Rules of origin, the issue that continues to give North America a headache
The T-MEC region is one of the largest commercial regions in the world, becoming an example of economic development and commercial integration between economies as diverse as Mexico, the United States and Canada.
Despite the good results that have been seen since its signing, there is an issue that causes disputes between the 3 member countries: the “rules of origin”.
The main objective of this topic is to unify the amount of material originating in the region to promote local supply in the region.
Which is the controversy with the “rules of origin”?
The renewal of the free trade agreement suggested a higher percentage of the amount of material in the products to be able to have tariff preferences, which covers various industries in which the countries are part of the production.
The current problem is the automotive sector one of the main among the 3 countries.
The recent discussion of the rules of origin in automotive matters among the countries is because the United States Trade Representation has interpreted the provisions of the treaty differently.

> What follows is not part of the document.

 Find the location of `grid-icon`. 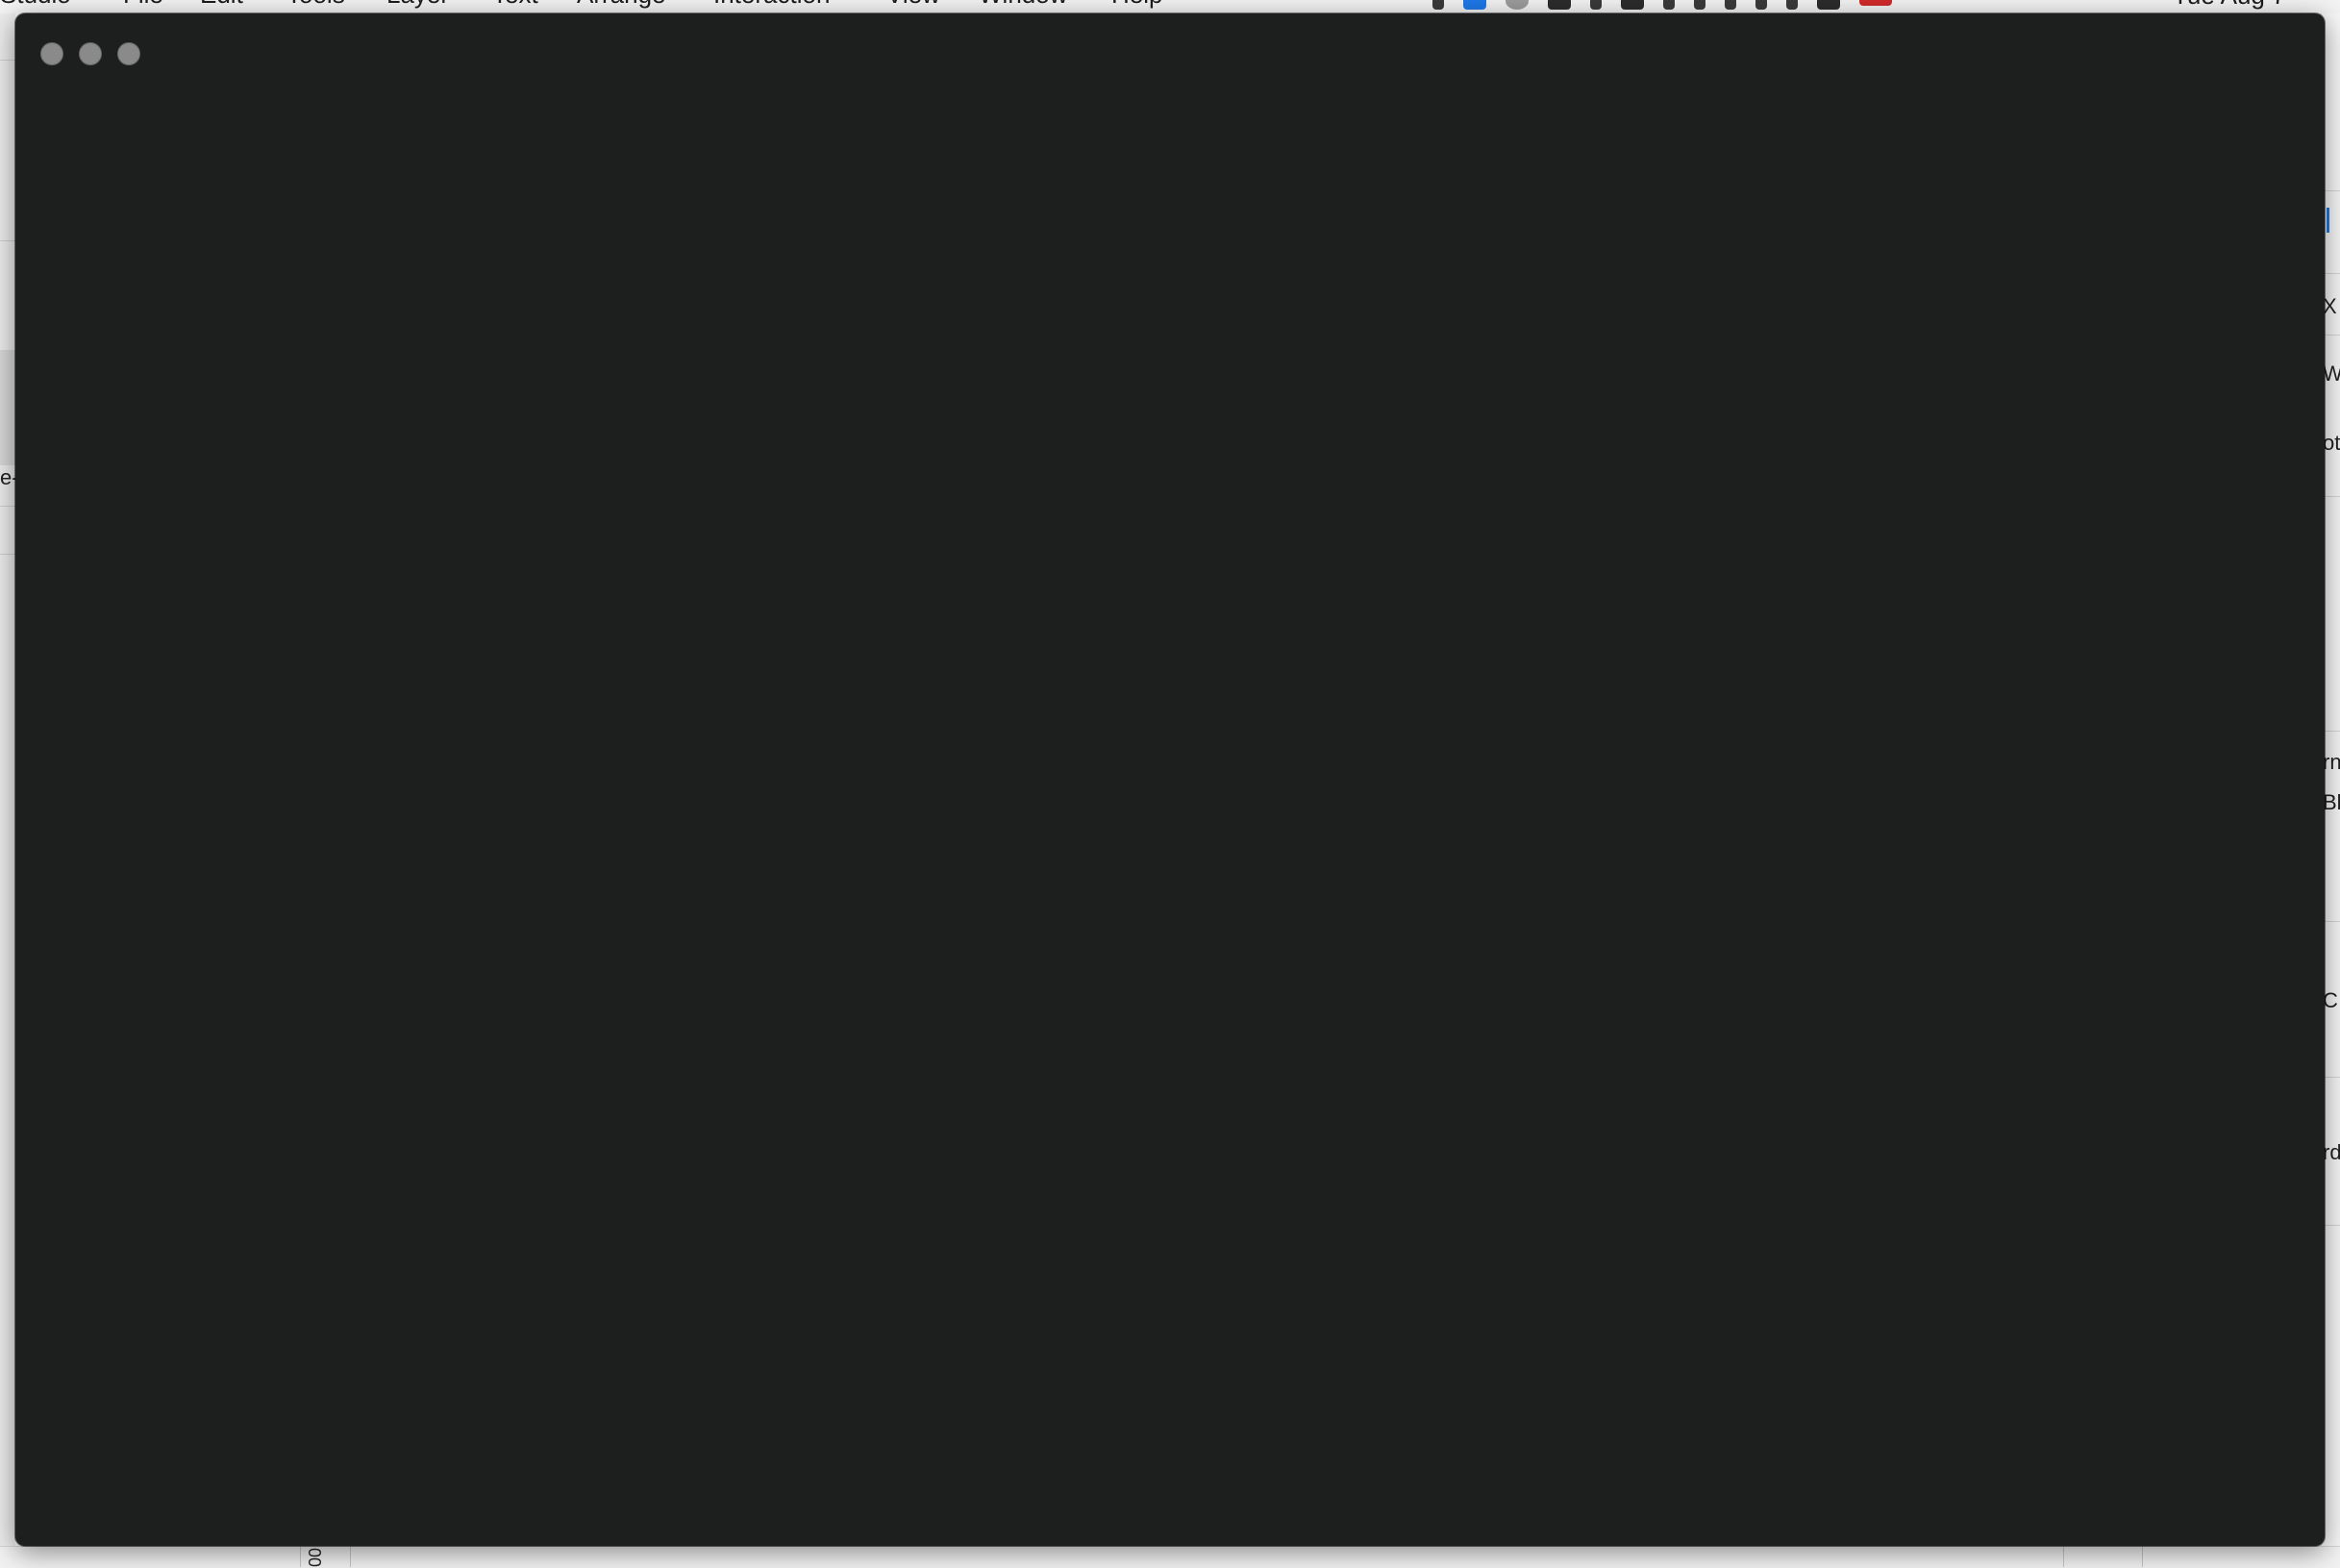

grid-icon is located at coordinates (1633, 5).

Given the negative position of the United States to modify its interpretation of the rules of origin of the automotive industry; Mexico and Canada seek to file a dispute panel to defend what was agreed in the framework of the T-MEC, and thereby average 75% in the essential parts to comply with the regional content.
To understand the problem of interpretation by the United States, we will explain the situation:
In the automotive industry there are 7 essential parts in electric cars and 6 in combustion cars, since the batteries are removed, and the auto parts must meet an average of 75% regional content (TE-MEC), some may be above or below, but the average of all must meet 75%, this is called Super Core part.

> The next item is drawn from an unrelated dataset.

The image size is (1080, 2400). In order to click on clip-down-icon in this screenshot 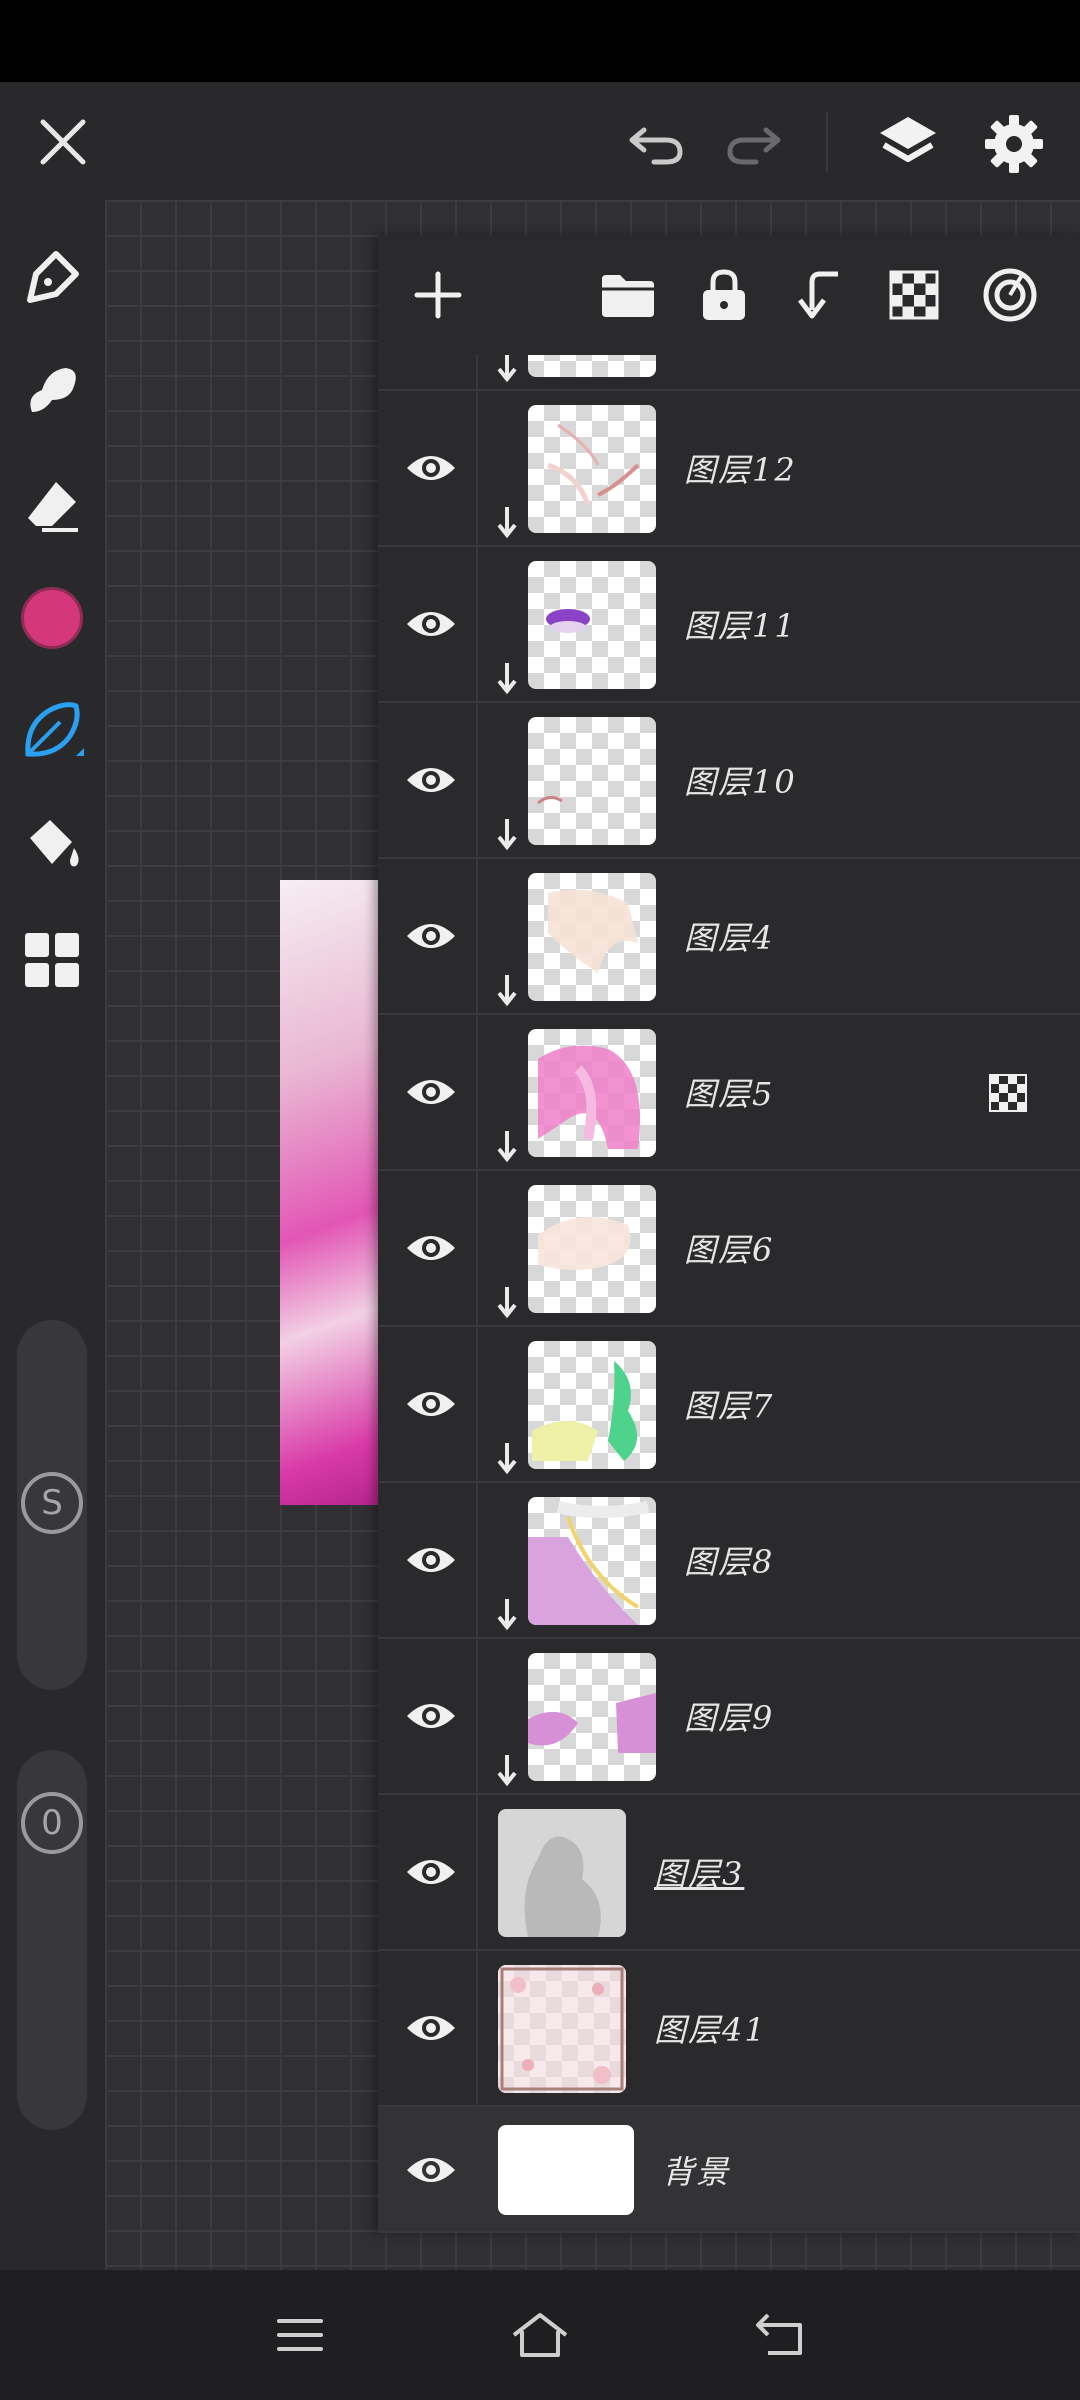, I will do `click(818, 295)`.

Under what is agreed by the negotiators, if the average 75% is met, it is allowed to take 100% of the content in the vehicle, which is called roll up, which is the possibility of taking 75% to 100 percent. The problem here is that the United States says there is no roll up, which is where the different interpretation between the parties came in.
The United States maintains that only the value corresponding to that 80% of the door should be added (not 100%) in the amount that is required to comply with the total regional content of the exported car; But the agreements were very clear in the treaty to avoid this type of conflict, for which Mexico, Canada and even the companies located in the United States cannot explain the difference in interpretation by the United States government.

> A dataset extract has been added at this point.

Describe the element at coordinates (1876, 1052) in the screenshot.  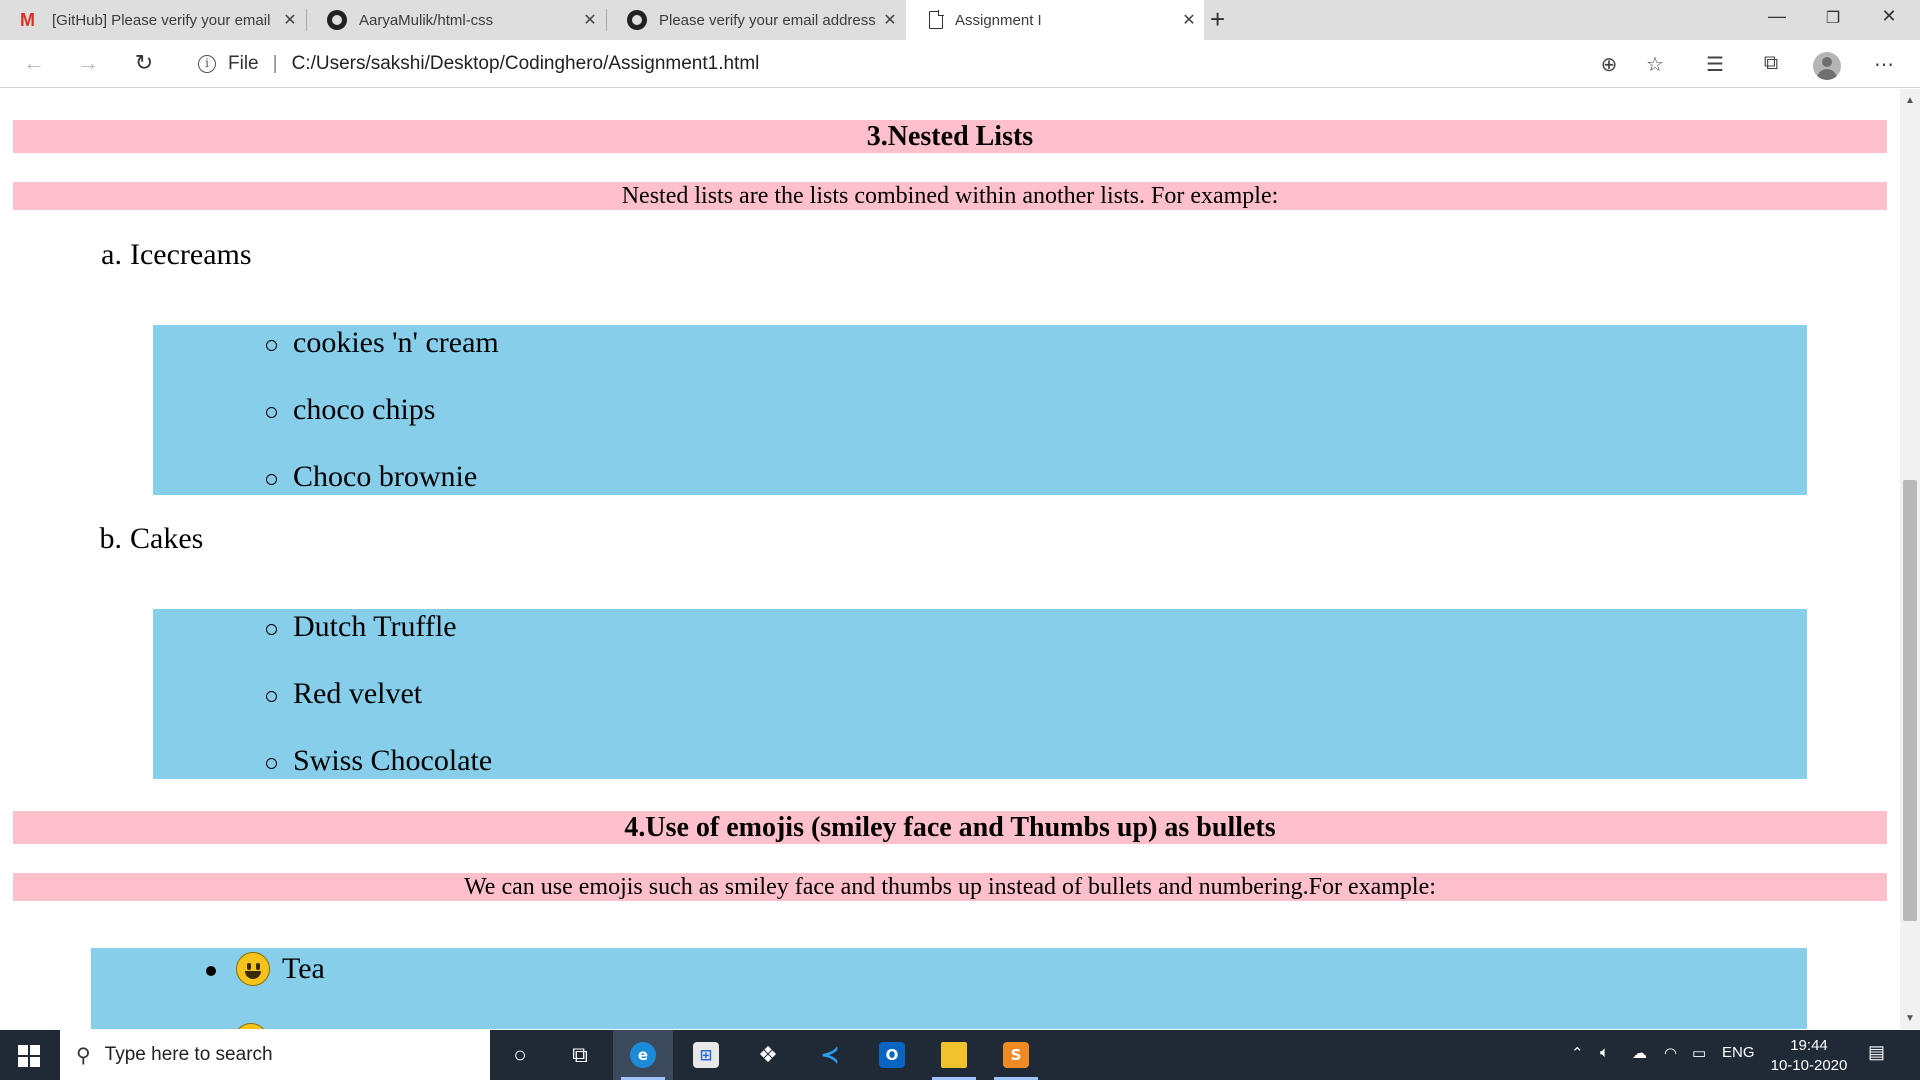
I see `notifications-icon: ▤` at that location.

Consequently, Mexico and Canada plan to hold a dispute settlement panel against the United States in the free trade agreement between the three (T-MEC).
The automotive sector is the most integrated in North America, with intraregional exports of 236,000 million dollars in 2020. Despite the big drop in the markets due to COVID19. For this reason, it is a primary issue at the negotiating table between the 3 countries since failure to reach an agreement will greatly affect capital investment, as well as in the supply chains of the large automotive assembly companies.
In addition, in 2021, the year of “recovery”, it is important to be able to resolve these differences of interpretation to re-generate the necessary conditions for favorable growth that allows reaching the levels of 2019 and recovering the lost market. In the first instance, wait for the United States to reconsider its interpretation and take as a second option in a conflict panel where objective actors will intervene at the negotiating table and avoid at all costs affecting trade facilitation in this region.